EXCERPT PROVIDED
Note from the author#
Who am I? Doesn’t matter.
Why bother deeping primes like this? No particular reason except I love numbers (and don’t particularly like counting).
Why write a book on primes? Two reasons:
So that people can learn about productive numbers and do something cool with them.
To demonstrate how much fun mathematical research is in an accesible way.
What’s the point of this section? To go on a rant about mathematical snobbery.
When I first started this journey, many years ago, I knew very little math. I literally just thought modular arithmetic was cool and wanted to give multiplication some space to shine outside the shadow of the sucessor function. If I had known about the divisor lattice I probably would have stuck with that. But I didn’t so I followed my gut and somehow found something new (at least I’m pretty sure its new - very possibly this is known by some niche crowds who haven’t given it enough PR in which case shame on them).
At this point, I know a bit more math. I knew it was time to get make this public when everything started feeling obvious but I had no fresh ideas for next steps. I expect that most professional mathematicians would consider all the results so far trivial. To be fair, what took me several years would probably take an average grad student an afternoon to work out.
But I’m not ashamed of that. In my opinion, part of the beauty of math is the sheer simplicity of it. Not simple in the sense of what you most expect initially - our expectations are often clouded by previous experiences. Instead, I mean simple as a sort of self-contained completeness where, at least with hindsight, every “decision” follows the last in a way that’s so natural its almost inevitable.
I’m not an expert but I believe professional mathematicians are perversely incentivized to make their work appear as complicated as possible. Academic mathematics is this kind of elite club where everyone is constantly trying to prove smart they are. They fight over jobs, titles, prizes and whose name goes on the latest type of vector space or whatever. To survive they compete to publish in the fanciest journals, which requires the fanciest titles and makes the most concrete progress towards the open problems in their tiny niche specialism. All of this ego continues to feed the idea that math is only for people with special brains. So they forget the best math is painfully simple.

SUPPLIED INFORMATION
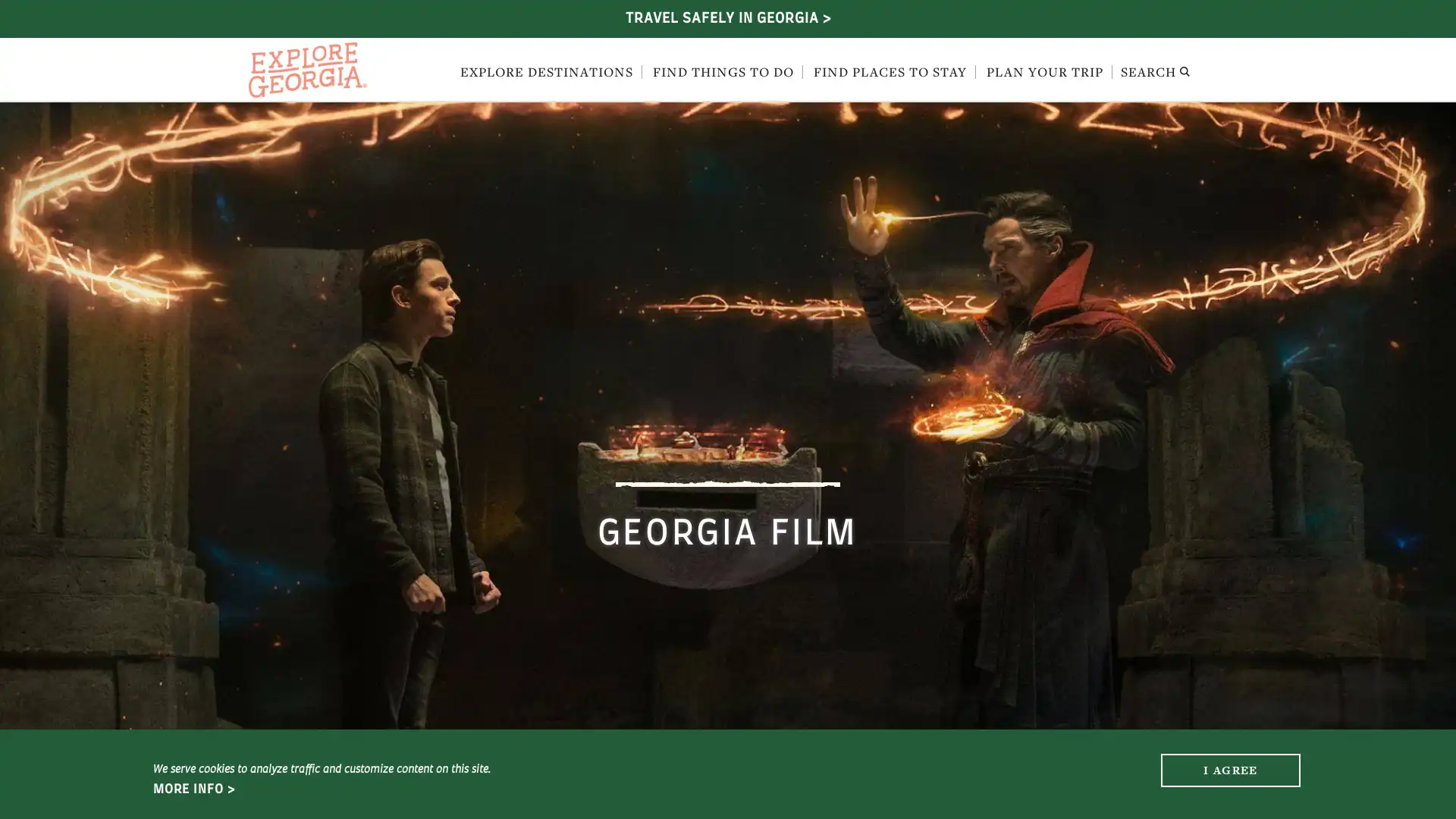  What do you see at coordinates (1154, 73) in the screenshot?
I see `SEARCH` at bounding box center [1154, 73].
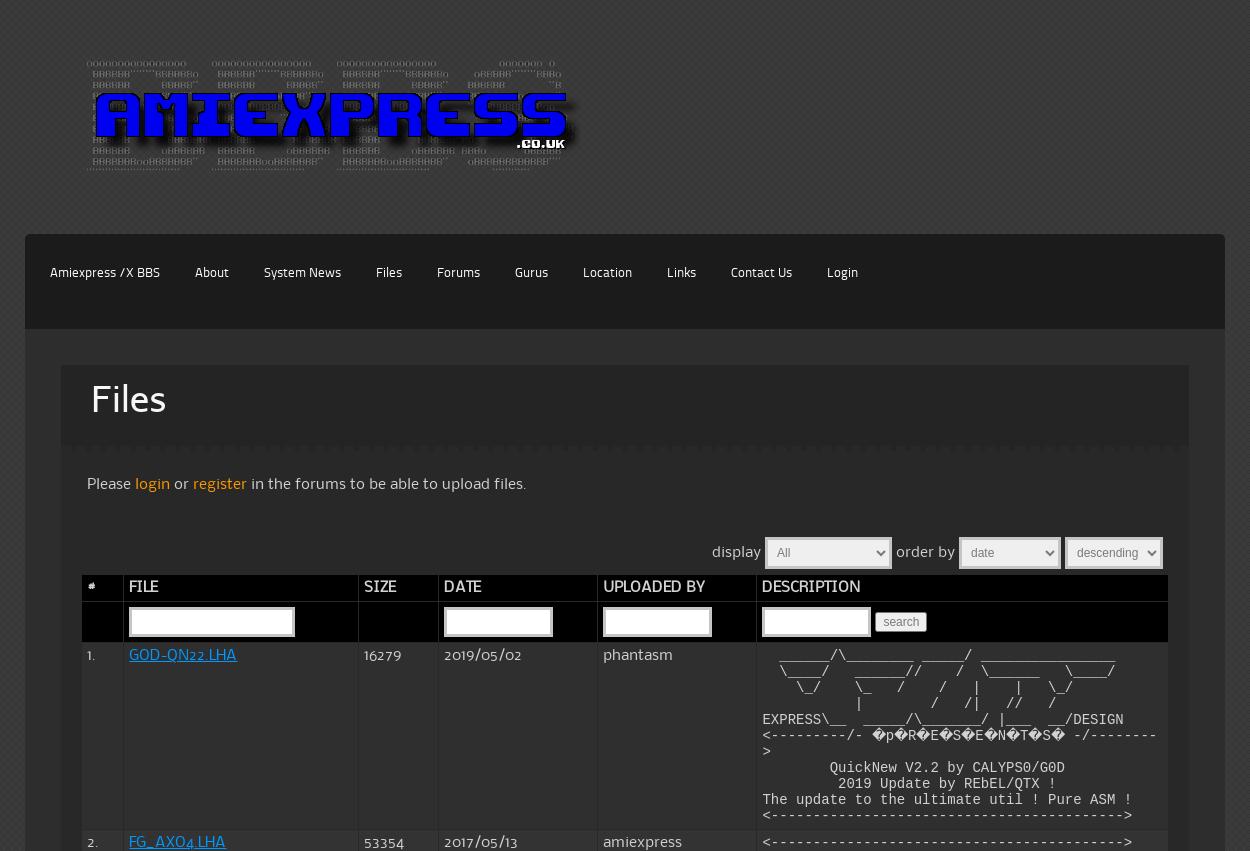 Image resolution: width=1250 pixels, height=851 pixels. What do you see at coordinates (811, 587) in the screenshot?
I see `'Description'` at bounding box center [811, 587].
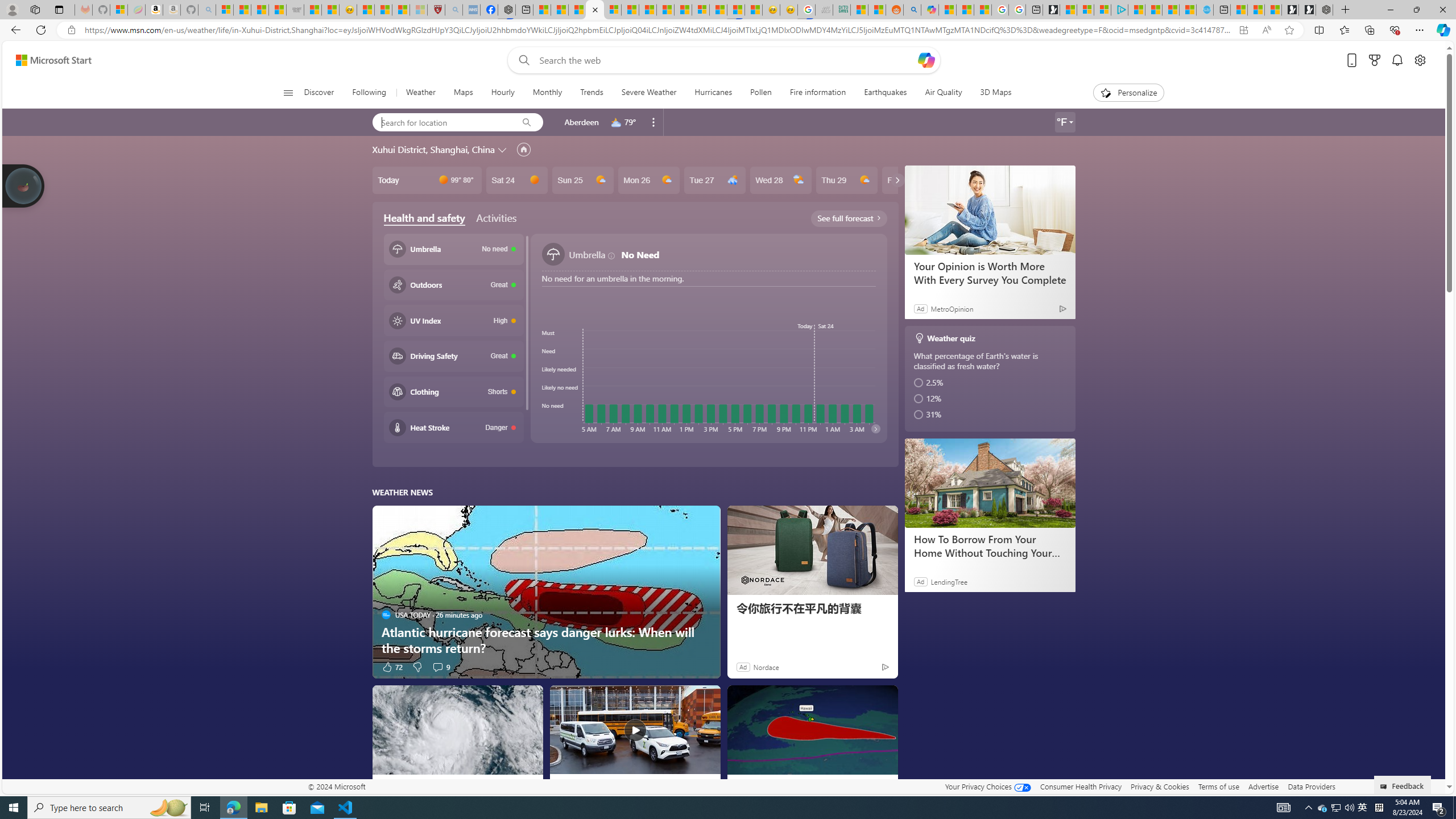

EXERCISE INSTRUCTIONS
1) Please return the author's note word for word from "Note from the" to "an accesible way.".
2) In the author's note, how long does the author think an average grad student would need to work out what took the author several years?

RESULTS OF THE TASKS
1)
Note from the author#
Who am I? Doesn’t matter.
Why bother deeping primes like this? No particular reason except I love numbers (and don’t particularly like counting).
Why write a book on primes? Two reasons:
So that people can learn about productive numbers and do something cool with them.
To demonstrate how much fun mathematical research is in an accesible way.

2) An afternoon.